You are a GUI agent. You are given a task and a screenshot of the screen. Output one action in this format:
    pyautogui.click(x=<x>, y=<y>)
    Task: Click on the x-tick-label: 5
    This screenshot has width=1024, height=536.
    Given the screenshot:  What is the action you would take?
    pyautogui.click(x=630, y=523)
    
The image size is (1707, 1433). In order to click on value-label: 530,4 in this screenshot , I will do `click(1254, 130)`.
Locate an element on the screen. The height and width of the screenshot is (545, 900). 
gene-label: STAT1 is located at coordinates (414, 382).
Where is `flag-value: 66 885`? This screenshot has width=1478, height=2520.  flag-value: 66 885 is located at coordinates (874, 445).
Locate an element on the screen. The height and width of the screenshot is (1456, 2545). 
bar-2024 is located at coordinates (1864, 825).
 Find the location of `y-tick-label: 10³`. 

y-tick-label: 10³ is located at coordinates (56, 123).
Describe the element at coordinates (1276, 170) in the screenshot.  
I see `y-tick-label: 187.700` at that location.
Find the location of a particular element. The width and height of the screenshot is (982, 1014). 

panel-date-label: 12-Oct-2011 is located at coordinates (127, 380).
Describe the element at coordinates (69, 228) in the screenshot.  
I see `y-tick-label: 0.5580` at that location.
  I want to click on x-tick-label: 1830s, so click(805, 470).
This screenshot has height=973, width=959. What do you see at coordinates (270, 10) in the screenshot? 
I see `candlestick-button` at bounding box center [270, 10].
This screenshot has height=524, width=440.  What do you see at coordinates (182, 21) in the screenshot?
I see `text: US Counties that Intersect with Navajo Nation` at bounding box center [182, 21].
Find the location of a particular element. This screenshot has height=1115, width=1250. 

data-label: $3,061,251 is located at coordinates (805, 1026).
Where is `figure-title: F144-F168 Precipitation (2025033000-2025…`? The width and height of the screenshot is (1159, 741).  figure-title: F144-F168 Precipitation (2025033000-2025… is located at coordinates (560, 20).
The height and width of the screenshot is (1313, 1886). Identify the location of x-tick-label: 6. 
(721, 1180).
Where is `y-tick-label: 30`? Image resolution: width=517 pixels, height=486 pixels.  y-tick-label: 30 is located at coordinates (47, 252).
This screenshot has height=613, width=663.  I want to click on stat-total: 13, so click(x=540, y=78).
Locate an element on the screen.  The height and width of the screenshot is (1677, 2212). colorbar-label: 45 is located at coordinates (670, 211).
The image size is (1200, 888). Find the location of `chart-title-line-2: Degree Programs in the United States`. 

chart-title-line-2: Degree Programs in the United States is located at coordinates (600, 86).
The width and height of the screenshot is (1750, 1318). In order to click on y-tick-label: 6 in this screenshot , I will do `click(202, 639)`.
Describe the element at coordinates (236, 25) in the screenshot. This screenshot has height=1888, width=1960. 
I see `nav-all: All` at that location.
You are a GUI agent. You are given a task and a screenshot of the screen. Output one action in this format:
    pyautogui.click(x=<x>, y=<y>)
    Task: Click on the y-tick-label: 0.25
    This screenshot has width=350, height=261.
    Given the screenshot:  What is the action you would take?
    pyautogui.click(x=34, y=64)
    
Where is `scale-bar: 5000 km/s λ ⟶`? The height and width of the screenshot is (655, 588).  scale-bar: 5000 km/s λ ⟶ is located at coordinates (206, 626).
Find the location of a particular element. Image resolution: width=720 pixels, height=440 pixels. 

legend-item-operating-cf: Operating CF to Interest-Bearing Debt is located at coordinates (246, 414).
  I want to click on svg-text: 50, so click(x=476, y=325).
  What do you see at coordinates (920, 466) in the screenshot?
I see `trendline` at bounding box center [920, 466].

▬▬▬▬▬▬

TÂCHE: Renvoyez telles quelles les lignes des entrées, en partant de la ligne qui contient « Describe the element at coordinates (1276, 170) » et en allant jusqu'à celle qui contient « panel-date-label: 12-Oct-2011 is », ces deux lignes comprises.

CORRIGÉ:
Describe the element at coordinates (1276, 170) in the screenshot.  
I see `y-tick-label: 187.700` at that location.
Find the location of a particular element. The width and height of the screenshot is (982, 1014). 

panel-date-label: 12-Oct-2011 is located at coordinates (127, 380).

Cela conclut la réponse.